Indemnities in International Business Contracts

Author avatarSheerin Kalia ·Sep 24, 2023

An indemnity clause is usually included in an international business contract as a risk allocation mechanism. The point of indemnities is to outline the circumstances under which one party (the indemnifier) will pay for the costs/damages/losses of the other party (the indemnified). Indemnity clauses can be drafted in a multitude of ways, including those that place or do not place limitations on indemnification, those that only require indemnification for losses caused by third parties, or those that outline reciprocal indemnifications.

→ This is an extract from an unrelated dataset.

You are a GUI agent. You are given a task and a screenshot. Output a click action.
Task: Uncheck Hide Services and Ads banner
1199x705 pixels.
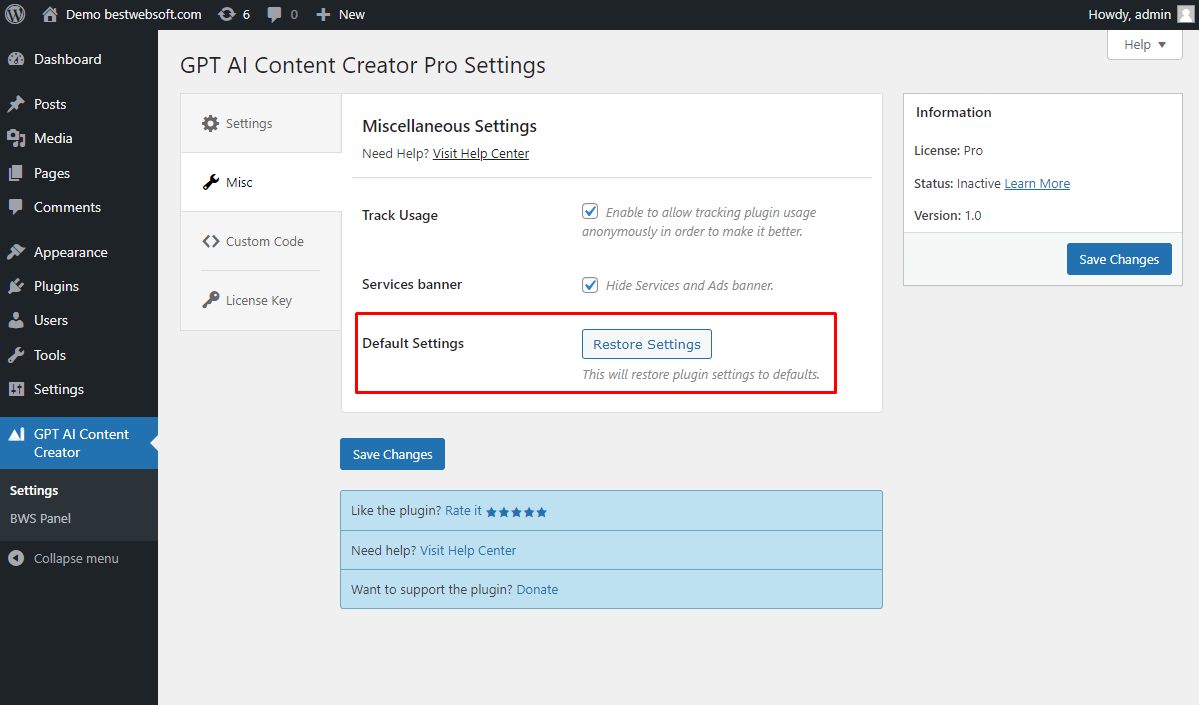pyautogui.click(x=590, y=284)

The most common type of indemnity in international business contracts is seen in procurement contracts, where one business (the purchaser) procures the goods or services of another business (the supplier). In these types of contracts, usually called Master Service Agreements, a supplier may indemnify a purchaser for losses caused by the supplier’s actions, such as:

  • the supplier’s breach of warranties, which usually includes compliance obligations 
  • the supplier’s actual or alleged infringement of a third party’s intellectual property rights 
  • losses caused by the supplier’s deliverables or use of those deliverables by the purchaser 
  • losses caused by the supplier’s breach of any privacy or confidentiality provisions in the contract
  • the failure of the supplier or its subcontractors to pay withholding taxes or other employment-related taxes/obligations for its personnel, or
  • negligence or reckless acts of the supplier or its personnel

Indemnification clauses also typically state that the supplier cannot settle with third parties without the written consent of the purchaser (i.e. the indemnified party) and that after notice of an indemnified claim, the supplier must pay.

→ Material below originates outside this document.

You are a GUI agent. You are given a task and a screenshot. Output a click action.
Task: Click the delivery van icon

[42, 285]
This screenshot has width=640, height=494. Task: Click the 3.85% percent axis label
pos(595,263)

Since all contracts are like spider webs, a ping in one area reverberates in other areas of the contract. Consequently, when drafting and negotiating an indemnity clause, care should be taken to ensure that definitions and connecting clauses line up with the intended goal of your contract’s indemnity clause. In our example above, the definitions of and clauses pertaining to warranties, intellectual property, deliverables, privacy, confidentiality, negligence/reckless acts, supplier/supplier personnel/third parties, and notices should line up with and support the language in the indemnity clause. After ensuring that those provisions all line up, you may want to review the entire contract to ensure that all provisions and definitions support the allocation of risk you are trying to accomplish.